正直いうと「バートン・フィンク 」「バーバー」は好きだが、それ以外のコーエン兄弟の作品にピンとこない。

ただ、どの作品も面白くないわけではない。

ハマる人にはハマるのだと思う。

僕は正直、「ファーゴ」や「未来は今」もあまり評価していない。

なので、彼らの作品の評価は厳しくなるので、あまり当てにしないで欲しい。

 

1話バスターのバラード

意外性の連続なのに、最後だけアレッて感じになってしまう。

脚本以外で役者の演技で笑えたのは、この1本目のみだろう。

早撃ちの意味を少し取り違えたような陽気なバスターをティム・ブレイク・ネルソンが演じる。
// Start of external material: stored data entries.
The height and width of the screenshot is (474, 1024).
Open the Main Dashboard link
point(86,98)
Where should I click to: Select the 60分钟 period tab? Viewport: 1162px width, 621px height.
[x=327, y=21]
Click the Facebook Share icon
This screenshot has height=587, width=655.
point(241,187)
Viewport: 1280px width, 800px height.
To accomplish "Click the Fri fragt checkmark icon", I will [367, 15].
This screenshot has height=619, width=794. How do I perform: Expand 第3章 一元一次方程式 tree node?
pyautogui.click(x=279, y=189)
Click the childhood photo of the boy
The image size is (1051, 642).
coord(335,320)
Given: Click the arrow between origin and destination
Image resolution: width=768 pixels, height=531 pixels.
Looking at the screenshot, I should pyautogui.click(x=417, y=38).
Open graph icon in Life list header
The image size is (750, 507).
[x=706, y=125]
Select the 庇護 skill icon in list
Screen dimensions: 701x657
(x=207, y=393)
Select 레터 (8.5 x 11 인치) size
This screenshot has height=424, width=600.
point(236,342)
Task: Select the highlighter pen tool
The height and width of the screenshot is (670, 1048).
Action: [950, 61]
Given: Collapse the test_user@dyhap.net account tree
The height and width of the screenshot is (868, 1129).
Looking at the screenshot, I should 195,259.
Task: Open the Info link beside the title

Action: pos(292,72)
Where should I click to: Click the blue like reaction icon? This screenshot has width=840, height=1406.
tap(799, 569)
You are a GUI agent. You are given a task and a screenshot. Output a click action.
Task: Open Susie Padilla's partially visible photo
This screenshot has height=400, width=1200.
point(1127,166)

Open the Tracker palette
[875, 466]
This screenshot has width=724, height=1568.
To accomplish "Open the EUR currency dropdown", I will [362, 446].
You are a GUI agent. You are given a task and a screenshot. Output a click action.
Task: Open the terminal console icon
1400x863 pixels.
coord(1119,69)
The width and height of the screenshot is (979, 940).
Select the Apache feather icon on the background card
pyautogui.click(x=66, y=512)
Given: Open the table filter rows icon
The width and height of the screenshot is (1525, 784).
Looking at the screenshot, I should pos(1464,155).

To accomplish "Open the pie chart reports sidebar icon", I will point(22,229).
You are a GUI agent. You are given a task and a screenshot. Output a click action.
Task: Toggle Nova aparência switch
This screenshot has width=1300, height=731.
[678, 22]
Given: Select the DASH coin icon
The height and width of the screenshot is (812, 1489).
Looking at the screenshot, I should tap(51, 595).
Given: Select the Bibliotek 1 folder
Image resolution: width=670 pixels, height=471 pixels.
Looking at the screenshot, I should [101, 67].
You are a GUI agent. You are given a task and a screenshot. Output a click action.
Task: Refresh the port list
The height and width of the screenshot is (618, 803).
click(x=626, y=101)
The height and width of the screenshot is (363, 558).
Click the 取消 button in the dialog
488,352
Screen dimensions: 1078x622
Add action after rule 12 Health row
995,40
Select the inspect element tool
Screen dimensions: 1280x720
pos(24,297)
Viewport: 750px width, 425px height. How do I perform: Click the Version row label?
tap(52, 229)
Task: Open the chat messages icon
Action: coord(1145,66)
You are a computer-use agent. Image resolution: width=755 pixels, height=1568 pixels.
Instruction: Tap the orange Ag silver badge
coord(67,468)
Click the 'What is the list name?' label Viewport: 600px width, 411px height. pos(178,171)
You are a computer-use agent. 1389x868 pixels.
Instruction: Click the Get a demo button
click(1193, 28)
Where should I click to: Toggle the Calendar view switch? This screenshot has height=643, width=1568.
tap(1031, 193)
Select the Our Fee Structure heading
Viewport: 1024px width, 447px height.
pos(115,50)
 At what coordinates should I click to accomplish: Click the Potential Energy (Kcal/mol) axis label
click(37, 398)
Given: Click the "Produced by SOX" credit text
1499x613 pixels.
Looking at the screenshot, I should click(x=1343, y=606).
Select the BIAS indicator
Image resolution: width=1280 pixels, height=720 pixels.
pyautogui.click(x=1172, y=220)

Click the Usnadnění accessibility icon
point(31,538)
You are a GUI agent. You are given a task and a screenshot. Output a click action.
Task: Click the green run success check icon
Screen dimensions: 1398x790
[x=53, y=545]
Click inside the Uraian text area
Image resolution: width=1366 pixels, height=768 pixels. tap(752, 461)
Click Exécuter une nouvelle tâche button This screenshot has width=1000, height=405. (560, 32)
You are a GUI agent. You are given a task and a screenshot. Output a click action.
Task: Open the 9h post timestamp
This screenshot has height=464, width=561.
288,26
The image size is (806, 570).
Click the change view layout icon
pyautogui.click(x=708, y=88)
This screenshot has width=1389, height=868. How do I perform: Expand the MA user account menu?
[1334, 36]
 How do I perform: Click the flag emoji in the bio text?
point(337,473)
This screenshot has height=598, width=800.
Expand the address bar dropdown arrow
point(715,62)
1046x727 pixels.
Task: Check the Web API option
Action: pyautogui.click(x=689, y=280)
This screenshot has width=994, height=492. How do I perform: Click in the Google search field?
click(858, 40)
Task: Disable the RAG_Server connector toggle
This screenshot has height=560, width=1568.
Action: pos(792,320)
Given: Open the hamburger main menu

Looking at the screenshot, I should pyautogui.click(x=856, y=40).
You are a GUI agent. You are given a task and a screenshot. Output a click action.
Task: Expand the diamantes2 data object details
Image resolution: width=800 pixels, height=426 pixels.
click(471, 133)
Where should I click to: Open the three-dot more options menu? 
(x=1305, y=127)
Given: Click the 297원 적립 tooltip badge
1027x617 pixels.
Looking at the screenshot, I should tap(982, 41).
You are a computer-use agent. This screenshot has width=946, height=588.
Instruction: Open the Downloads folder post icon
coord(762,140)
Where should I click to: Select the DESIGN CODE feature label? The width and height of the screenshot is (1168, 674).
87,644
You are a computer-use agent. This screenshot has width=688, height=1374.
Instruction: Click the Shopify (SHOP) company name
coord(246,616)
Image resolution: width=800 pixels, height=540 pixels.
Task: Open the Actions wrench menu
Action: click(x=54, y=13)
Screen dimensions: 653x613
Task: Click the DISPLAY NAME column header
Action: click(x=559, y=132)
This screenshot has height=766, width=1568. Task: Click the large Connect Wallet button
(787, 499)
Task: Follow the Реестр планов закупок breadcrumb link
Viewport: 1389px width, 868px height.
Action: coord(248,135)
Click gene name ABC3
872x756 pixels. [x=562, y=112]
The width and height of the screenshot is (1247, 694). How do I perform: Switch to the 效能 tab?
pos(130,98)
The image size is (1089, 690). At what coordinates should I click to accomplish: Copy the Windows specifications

彼はNetFlixのドラマによく出て来るが、今回は歌う間抜けなカウボーイを演じきっていた。

 

2話アルゴドネス付近

ハードボイルド系の銀行強盗が失敗し、絞死刑になる寸前でインディアンが襲って・・・みたいな話だが、これもオチが笑えるようで笑えない。

 

3話食事券

日本なら間違いなく、物議を醸し出しそうな興行師の話。

なんと主役演じるのは、リーアム・ニーソンだが、それが故に、重くのしかかる過酷さが、笑えるどころか、悲しくなる一本。

 

4話金の谷

バスターのバラード以外では唯一、陽気な主人公が出て来る。

ほぼ、たった2人だけで描く話だが、オチらしいオチもない気がする。

むしろ、これ大丈夫という感じだが、一応、唯一のハッピーエンド?

 

5話早とちりの娘

一つ間違えれば、良い話になるのに、わざわざダークなオチを用意している。

しかも、計算されたコーエン兄弟のオチに、何故だか胸くそが悪くなる。

ゾーイ・カザンの演技が的を得ていたのと、名脇役グレインジャー・ハインズ

の見事な演技がラストで主人公を乗っといてしまう。

 

6話遺骸

オチは直ぐに分かってしまうが、それもコーエン兄弟の計算の内で、ほとんどが台詞劇。

「ダーティハリー3」「女刑事キャグニー&レイシー 」のタイン・デイリーの姿が観れた事が何より嬉しい。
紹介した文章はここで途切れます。